Birincisi özellikle bilgi akışının hızlanmasıyla birlikte artık merkezlerdeki “krizler” çevre ülkeler tarafından da çok daha şiddetli hissedilmekte, modern tartışmalar eskiye oranla oldukça hızlı bir şekilde çevre ülkelere dahil olabilmektedir. Üstelik kimi alanlarda çevre ülkelerden gelen çalışmaların sayısı, hiç de merkez ülkelerdekilerden az değildir.

İkinci olarak, çevre ülkeler de geçmişte, merkez ülkelerdeki paradigmaları benimseyerek “kriz”leri savuşturamamış, belki bir miktar geciktirmiş, ancak bu paradigmaların kendi ülkelerindeki sağlamalarının yapılmasında hep bir takım sorunlarla karşılaşmışlardır. Bunun sonucunda “daha ulusal” psikoloji geleneklerinin gündeme gelmesi sözkonusudur.
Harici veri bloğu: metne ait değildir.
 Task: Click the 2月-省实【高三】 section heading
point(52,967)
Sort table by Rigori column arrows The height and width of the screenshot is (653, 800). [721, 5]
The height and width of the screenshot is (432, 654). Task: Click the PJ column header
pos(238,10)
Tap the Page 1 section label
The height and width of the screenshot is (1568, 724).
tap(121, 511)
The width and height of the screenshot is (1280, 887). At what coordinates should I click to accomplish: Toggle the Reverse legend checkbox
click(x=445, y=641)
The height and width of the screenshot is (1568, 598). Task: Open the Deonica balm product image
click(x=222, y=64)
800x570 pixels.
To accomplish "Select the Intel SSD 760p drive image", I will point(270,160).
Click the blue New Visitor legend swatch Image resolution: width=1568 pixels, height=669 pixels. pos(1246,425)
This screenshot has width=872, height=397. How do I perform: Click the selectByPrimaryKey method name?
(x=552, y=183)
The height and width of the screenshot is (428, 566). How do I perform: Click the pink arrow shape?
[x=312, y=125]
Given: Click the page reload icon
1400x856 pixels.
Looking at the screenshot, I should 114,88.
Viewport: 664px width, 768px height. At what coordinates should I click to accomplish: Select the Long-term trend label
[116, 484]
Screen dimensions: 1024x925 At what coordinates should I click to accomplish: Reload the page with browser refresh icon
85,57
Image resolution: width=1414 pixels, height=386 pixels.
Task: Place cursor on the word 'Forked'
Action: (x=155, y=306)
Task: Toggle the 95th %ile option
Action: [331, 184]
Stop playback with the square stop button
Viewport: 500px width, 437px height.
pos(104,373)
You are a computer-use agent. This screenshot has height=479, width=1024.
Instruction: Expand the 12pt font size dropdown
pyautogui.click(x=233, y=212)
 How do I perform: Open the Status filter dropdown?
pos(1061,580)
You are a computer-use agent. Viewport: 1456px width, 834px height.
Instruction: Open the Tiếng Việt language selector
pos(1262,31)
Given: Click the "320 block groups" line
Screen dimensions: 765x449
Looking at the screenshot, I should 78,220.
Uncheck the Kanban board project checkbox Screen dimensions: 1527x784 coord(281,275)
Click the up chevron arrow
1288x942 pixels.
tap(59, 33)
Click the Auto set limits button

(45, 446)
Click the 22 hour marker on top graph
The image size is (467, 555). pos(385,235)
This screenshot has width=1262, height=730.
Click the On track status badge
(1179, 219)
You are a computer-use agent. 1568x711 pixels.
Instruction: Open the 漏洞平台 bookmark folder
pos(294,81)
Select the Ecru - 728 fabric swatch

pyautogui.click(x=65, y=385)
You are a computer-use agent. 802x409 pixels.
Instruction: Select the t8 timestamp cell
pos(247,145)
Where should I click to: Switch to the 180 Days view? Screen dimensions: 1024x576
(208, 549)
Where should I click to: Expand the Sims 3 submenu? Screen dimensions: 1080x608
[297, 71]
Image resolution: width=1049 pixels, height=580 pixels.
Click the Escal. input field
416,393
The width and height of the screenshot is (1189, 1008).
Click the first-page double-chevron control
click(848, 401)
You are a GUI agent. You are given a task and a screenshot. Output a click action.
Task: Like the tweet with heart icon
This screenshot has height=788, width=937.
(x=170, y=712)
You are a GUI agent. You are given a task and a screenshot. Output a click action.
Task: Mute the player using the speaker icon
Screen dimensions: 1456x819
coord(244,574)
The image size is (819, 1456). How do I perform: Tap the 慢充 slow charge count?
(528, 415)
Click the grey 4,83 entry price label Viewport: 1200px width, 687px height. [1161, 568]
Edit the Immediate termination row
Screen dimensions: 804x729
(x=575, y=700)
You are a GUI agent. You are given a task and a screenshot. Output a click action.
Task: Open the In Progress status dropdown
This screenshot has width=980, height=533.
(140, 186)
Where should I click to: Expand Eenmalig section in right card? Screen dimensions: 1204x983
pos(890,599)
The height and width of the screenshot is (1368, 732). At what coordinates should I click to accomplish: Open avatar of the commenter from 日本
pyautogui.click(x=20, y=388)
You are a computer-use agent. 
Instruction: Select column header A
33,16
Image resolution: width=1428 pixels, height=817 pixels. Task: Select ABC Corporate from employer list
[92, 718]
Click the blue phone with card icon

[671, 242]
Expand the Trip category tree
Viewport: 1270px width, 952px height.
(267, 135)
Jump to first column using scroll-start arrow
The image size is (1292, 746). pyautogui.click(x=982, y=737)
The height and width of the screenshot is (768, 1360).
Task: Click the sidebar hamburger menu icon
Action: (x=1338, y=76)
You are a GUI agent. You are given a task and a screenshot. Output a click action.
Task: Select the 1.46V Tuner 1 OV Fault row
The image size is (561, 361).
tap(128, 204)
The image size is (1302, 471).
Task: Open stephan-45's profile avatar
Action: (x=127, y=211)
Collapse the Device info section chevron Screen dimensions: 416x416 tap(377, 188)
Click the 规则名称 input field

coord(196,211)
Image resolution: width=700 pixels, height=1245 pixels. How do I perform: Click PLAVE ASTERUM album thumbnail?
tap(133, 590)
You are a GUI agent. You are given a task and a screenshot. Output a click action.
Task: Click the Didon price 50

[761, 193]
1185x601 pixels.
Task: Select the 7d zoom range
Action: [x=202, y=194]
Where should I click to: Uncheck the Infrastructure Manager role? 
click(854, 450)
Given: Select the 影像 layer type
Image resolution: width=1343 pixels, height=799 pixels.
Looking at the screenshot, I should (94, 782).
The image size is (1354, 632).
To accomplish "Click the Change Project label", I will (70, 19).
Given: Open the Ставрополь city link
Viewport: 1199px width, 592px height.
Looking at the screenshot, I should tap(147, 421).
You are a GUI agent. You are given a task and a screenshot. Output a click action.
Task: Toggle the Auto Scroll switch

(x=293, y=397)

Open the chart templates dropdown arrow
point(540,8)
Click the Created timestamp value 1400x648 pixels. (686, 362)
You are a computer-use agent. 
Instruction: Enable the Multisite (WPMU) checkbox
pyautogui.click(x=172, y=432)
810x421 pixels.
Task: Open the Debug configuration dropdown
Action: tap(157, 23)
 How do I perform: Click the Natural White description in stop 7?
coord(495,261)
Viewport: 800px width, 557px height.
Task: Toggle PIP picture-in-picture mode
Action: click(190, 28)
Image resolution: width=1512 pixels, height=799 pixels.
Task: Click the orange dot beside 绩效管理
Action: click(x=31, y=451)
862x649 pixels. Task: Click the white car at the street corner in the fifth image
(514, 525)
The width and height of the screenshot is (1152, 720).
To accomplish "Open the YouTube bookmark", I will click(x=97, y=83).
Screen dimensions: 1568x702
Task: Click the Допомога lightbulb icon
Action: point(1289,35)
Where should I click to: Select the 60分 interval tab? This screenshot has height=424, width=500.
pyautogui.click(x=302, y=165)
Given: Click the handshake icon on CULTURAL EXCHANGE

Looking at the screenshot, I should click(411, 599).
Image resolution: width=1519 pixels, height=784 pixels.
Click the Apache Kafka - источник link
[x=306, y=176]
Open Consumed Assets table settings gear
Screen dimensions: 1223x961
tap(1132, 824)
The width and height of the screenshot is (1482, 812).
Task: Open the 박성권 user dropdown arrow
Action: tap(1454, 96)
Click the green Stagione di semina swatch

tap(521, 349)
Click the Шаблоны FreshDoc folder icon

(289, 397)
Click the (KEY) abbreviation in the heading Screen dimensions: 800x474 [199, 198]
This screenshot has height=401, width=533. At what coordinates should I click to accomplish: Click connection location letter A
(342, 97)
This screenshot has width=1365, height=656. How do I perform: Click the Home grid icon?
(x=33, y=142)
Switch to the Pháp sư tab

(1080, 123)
Bugün kimi Arap ülkelerinde İslam ile psikolojinin bütünleştirilmelerine yönelik bir eğilim görünmektedir.6 Bugün özellikle kültürler-arasılık boyutunda psikolojinin yeni bir “kriz”inden sözedildiğini duymak şaşırtıcı değildir. Bu “kriz” artık merkez ülkelerin sınırlarını aşan genel bir “kriz” olarak değerlendirilmelidir. Psikoloji tarihi bilgisi de bu “kriz”in hangi yolla aşılacağına ilişkin ipuçlarını elinde bulundurmaktadır.